• WHAT THE EXERCISE ASKS
Set down exactly the lines from the one containing "You are a computer-use agent. Image" through the last line of the records below, both included, and nothing else.

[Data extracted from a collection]
•••
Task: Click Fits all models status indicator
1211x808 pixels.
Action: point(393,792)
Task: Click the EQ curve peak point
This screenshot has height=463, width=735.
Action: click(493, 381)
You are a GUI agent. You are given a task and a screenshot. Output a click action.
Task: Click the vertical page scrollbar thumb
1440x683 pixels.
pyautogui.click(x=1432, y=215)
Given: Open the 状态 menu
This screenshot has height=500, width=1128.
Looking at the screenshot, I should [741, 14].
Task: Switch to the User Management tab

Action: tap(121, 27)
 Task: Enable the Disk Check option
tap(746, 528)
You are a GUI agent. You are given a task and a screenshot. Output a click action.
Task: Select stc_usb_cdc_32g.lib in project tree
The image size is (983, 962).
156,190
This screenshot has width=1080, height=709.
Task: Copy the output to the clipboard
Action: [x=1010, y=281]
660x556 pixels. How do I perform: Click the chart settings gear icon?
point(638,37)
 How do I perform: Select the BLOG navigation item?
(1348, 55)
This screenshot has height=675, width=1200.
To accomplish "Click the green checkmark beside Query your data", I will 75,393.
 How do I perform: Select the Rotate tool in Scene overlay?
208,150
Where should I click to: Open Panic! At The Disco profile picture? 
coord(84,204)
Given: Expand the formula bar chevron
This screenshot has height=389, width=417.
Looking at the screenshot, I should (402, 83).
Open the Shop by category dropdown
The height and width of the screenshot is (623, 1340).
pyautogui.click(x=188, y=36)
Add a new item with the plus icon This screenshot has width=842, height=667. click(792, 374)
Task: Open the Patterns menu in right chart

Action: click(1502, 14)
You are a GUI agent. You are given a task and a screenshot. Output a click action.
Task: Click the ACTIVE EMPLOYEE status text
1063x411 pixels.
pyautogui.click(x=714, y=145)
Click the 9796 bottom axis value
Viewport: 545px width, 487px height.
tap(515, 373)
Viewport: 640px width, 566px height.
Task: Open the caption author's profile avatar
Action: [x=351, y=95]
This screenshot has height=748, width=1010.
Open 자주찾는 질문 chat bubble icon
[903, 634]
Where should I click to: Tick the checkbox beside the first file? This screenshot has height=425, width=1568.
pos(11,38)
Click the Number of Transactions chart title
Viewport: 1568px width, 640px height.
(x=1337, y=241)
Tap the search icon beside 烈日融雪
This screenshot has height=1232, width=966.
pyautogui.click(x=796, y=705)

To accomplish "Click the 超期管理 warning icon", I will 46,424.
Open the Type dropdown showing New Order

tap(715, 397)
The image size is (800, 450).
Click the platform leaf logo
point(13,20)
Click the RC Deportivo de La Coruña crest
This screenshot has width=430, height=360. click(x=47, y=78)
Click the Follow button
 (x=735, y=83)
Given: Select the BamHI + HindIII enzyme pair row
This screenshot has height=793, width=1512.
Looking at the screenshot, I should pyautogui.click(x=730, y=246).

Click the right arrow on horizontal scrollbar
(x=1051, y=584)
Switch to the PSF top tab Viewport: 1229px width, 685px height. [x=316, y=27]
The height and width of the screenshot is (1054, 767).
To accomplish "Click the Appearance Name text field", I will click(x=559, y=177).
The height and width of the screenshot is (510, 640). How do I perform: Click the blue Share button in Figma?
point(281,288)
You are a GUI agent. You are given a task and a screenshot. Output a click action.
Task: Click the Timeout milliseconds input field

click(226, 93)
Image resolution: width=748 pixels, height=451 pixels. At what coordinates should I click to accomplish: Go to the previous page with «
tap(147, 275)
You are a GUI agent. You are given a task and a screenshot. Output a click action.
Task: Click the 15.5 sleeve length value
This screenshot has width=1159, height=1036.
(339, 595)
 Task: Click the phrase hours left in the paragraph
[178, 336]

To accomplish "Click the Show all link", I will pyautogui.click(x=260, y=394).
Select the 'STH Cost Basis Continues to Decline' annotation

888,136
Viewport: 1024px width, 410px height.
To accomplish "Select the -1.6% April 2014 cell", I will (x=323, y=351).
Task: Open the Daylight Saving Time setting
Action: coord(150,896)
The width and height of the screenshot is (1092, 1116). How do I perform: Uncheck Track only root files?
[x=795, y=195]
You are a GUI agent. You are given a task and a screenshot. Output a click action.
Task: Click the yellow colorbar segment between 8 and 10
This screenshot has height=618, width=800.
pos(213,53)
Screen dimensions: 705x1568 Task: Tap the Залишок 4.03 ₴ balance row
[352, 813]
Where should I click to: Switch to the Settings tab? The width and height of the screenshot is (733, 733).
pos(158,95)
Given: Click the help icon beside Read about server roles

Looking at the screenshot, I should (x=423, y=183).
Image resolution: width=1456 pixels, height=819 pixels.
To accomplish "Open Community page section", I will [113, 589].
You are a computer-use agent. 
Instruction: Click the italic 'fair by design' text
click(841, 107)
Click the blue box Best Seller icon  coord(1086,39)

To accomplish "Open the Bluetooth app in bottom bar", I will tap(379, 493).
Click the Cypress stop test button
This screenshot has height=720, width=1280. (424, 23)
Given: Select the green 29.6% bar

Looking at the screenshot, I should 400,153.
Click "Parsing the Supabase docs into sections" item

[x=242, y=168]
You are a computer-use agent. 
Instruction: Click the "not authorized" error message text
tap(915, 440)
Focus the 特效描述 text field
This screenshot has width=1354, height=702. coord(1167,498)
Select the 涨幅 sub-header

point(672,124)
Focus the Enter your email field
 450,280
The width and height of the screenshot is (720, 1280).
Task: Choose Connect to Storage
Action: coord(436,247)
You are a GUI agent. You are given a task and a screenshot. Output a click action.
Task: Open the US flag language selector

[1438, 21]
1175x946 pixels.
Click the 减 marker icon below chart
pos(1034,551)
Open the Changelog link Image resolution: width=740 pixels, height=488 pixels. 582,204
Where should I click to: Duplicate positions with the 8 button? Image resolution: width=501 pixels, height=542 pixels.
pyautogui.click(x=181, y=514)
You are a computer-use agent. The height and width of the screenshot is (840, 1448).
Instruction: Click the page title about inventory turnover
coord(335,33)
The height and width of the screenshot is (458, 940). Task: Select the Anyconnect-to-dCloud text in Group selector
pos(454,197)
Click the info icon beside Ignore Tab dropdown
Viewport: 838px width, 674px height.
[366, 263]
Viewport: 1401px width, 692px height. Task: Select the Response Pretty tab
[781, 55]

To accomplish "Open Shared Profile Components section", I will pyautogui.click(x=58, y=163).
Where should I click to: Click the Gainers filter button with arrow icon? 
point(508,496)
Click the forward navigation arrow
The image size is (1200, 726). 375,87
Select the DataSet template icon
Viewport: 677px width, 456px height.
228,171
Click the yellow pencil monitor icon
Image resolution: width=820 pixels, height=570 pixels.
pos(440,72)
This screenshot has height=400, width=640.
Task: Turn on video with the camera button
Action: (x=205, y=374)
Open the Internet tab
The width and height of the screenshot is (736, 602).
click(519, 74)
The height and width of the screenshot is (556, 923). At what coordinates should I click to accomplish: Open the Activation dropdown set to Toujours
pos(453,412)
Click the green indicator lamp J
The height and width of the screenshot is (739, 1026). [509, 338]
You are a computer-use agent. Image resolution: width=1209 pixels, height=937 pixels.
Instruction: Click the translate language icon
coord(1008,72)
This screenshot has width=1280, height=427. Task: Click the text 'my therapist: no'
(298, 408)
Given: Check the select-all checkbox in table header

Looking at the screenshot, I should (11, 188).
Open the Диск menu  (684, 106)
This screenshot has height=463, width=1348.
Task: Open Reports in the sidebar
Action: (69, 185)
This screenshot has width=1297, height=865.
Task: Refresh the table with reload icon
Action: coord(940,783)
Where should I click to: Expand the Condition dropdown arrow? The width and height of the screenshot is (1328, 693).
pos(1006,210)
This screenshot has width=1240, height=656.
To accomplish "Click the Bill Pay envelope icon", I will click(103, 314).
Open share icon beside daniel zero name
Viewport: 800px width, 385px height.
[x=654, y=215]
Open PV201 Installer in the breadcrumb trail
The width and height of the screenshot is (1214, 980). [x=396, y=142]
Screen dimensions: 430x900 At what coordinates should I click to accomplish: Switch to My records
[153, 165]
•••
• OUTPUT FOR THIS EXERCISE
You are a computer-use agent. Image resolution: width=1209 pixels, height=937 pixels.
Instruction: Click the translate language icon
coord(1008,72)
This screenshot has width=1280, height=427. Task: Click the text 'my therapist: no'
(298, 408)
Given: Check the select-all checkbox in table header

Looking at the screenshot, I should (11, 188).
Open the Диск menu  (684, 106)
This screenshot has height=463, width=1348.
Task: Open Reports in the sidebar
Action: (69, 185)
This screenshot has width=1297, height=865.
Task: Refresh the table with reload icon
Action: coord(940,783)
Where should I click to: Expand the Condition dropdown arrow? The width and height of the screenshot is (1328, 693).
pos(1006,210)
This screenshot has width=1240, height=656.
To accomplish "Click the Bill Pay envelope icon", I will click(103, 314).
Open share icon beside daniel zero name
Viewport: 800px width, 385px height.
[x=654, y=215]
Open PV201 Installer in the breadcrumb trail
The width and height of the screenshot is (1214, 980). [x=396, y=142]
Screen dimensions: 430x900 At what coordinates should I click to accomplish: Switch to My records
[153, 165]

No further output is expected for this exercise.